Could you express every line of the records as a Markdown table, skipping blank lines, with one column headed "No." for the row number and one headed "Line" for the line itself?

-- Start Items --

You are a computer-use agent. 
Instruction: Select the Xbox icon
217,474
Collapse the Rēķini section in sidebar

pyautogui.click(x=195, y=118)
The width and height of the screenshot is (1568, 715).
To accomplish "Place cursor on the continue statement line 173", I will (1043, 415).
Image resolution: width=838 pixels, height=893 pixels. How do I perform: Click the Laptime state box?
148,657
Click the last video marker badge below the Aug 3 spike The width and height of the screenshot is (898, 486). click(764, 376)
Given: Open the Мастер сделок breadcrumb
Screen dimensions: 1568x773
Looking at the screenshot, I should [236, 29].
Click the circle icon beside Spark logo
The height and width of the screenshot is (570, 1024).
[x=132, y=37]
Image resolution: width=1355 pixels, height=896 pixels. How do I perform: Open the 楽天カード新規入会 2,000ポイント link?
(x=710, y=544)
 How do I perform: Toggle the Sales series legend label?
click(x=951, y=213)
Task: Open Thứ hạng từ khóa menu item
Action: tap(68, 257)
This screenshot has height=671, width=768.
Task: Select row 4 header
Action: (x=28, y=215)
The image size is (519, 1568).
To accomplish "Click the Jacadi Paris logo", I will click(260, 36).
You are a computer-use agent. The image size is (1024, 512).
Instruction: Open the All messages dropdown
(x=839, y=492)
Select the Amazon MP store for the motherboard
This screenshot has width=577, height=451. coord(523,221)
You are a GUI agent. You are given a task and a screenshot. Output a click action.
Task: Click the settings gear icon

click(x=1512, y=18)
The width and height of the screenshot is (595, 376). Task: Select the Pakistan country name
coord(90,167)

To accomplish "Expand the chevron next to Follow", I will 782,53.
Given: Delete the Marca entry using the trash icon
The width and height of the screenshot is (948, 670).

-- End Items --

Exercise response
| No. | Line |
|---|---|
| 1 | You are a computer-use agent.  |
| 2 | Instruction: Select the Xbox icon |
| 3 | 217,474 |
| 4 | Collapse the Rēķini section in sidebar |
| 5 | pyautogui.click(x=195, y=118) |
| 6 | The width and height of the screenshot is (1568, 715). |
| 7 | To accomplish "Place cursor on the continue statement line 173", I will (1043, 415). |
| 8 | Image resolution: width=838 pixels, height=893 pixels. How do I perform: Click the Laptime state box? |
| 9 | 148,657 |
| 10 | Click the last video marker badge below the Aug 3 spike The width and height of the screenshot is (898, 486). click(764, 376) |
| 11 | Given: Open the Мастер сделок breadcrumb |
| 12 | Screen dimensions: 1568x773 |
| 13 | Looking at the screenshot, I should [236, 29]. |
| 14 | Click the circle icon beside Spark logo |
| 15 | The height and width of the screenshot is (570, 1024). |
| 16 | [x=132, y=37] |
| 17 | Image resolution: width=1355 pixels, height=896 pixels. How do I perform: Open the 楽天カード新規入会 2,000ポイント link? |
| 18 | (x=710, y=544) |
| 19 |  How do I perform: Toggle the Sales series legend label? |
| 20 | click(x=951, y=213) |
| 21 | Task: Open Thứ hạng từ khóa menu item |
| 22 | Action: tap(68, 257) |
| 23 | This screenshot has height=671, width=768. |
| 24 | Task: Select row 4 header |
| 25 | Action: (x=28, y=215) |
| 26 | The image size is (519, 1568). |
| 27 | To accomplish "Click the Jacadi Paris logo", I will click(260, 36). |
| 28 | You are a computer-use agent. The image size is (1024, 512). |
| 29 | Instruction: Open the All messages dropdown |
| 30 | (x=839, y=492) |
| 31 | Select the Amazon MP store for the motherboard |
| 32 | This screenshot has width=577, height=451. coord(523,221) |
| 33 | You are a GUI agent. You are given a task and a screenshot. Output a click action. |
| 34 | Task: Click the settings gear icon |
| 35 | click(x=1512, y=18) |
| 36 | The width and height of the screenshot is (595, 376). Task: Select the Pakistan country name |
| 37 | coord(90,167) |
| 38 | To accomplish "Expand the chevron next to Follow", I will 782,53. |
| 39 | Given: Delete the Marca entry using the trash icon |
| 40 | The width and height of the screenshot is (948, 670). |